§ Collected data:
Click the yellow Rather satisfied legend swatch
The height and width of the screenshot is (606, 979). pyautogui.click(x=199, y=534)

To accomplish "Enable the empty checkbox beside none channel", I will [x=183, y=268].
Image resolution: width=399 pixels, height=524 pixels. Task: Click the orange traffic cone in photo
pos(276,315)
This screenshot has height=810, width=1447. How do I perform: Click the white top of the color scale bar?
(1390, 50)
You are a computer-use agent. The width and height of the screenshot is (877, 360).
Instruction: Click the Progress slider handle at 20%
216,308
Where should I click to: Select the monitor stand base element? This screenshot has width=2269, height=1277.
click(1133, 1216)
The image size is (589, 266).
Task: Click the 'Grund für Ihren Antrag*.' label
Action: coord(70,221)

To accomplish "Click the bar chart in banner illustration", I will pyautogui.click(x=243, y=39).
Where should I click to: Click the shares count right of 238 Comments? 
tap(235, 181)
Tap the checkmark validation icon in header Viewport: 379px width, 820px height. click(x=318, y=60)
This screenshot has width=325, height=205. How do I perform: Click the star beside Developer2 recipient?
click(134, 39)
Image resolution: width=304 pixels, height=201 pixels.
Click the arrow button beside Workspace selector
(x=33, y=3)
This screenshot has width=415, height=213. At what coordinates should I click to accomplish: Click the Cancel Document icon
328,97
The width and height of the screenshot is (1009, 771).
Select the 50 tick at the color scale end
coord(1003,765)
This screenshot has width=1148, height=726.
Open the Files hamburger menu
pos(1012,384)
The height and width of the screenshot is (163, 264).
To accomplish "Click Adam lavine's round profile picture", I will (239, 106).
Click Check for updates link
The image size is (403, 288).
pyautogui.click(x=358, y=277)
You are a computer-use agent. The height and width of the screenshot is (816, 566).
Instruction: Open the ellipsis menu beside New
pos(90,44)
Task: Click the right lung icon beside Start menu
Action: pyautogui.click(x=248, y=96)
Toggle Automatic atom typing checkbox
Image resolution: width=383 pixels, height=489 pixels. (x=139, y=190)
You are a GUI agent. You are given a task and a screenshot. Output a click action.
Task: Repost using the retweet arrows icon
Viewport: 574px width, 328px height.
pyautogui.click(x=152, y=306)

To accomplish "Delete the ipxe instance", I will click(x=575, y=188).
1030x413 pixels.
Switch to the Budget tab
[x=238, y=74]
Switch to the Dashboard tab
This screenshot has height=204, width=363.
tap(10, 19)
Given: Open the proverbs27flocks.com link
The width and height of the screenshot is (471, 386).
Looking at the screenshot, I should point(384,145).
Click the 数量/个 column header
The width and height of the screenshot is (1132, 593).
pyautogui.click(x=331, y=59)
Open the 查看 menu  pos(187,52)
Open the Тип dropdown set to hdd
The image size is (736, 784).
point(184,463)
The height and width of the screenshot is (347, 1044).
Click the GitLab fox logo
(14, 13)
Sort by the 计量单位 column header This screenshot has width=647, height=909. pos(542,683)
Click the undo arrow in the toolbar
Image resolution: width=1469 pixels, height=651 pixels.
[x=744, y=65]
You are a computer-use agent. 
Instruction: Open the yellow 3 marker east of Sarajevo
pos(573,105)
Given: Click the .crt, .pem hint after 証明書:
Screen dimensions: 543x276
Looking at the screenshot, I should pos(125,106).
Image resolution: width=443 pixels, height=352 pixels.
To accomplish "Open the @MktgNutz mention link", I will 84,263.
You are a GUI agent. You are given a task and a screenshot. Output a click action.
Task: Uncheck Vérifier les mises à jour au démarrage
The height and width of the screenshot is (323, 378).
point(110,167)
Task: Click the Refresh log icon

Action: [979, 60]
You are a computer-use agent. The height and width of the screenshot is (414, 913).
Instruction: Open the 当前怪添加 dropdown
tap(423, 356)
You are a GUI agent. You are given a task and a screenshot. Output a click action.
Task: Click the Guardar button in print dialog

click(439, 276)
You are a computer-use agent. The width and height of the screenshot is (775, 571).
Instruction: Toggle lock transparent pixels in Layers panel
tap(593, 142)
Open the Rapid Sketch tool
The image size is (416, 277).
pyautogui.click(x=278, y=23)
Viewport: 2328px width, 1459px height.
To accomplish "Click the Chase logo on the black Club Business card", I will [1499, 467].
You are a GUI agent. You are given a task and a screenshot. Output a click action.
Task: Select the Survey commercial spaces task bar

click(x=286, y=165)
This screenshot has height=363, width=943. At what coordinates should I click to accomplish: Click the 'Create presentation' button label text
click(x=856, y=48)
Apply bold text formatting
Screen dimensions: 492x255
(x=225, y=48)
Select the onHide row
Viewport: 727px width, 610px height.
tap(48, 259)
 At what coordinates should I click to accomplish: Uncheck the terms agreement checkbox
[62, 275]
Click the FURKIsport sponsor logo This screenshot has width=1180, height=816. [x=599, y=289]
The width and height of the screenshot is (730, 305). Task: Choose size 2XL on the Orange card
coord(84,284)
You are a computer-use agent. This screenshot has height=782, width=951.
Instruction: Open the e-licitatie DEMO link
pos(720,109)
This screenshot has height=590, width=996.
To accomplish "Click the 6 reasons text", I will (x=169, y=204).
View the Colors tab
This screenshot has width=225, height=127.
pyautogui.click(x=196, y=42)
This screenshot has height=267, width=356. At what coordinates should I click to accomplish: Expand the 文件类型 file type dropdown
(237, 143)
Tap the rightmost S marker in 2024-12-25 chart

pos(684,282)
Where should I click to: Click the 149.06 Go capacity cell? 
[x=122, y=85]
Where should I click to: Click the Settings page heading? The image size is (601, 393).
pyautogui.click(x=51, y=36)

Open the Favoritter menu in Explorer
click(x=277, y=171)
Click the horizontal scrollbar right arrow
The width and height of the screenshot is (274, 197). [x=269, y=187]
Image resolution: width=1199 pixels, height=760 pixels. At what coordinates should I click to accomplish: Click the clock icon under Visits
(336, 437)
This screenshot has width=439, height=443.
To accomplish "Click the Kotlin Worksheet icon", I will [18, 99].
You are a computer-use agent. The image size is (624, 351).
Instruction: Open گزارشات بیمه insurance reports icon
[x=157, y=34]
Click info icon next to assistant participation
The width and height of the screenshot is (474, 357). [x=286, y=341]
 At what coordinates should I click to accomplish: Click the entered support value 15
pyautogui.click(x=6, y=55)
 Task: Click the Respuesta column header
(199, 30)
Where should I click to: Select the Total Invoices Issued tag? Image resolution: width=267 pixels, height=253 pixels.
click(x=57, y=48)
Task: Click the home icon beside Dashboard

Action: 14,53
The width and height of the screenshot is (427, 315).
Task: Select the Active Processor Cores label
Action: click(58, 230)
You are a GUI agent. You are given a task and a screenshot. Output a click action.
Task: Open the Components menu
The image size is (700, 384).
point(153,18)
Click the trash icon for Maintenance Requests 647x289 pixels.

§ What is required: No lines before the one containing "Task: Open the Components menu" belong in the answer; write out that line and each one after it exactly, through the end of the records.

§ Answer space:
Task: Open the Components menu
The image size is (700, 384).
point(153,18)
Click the trash icon for Maintenance Requests 647x289 pixels.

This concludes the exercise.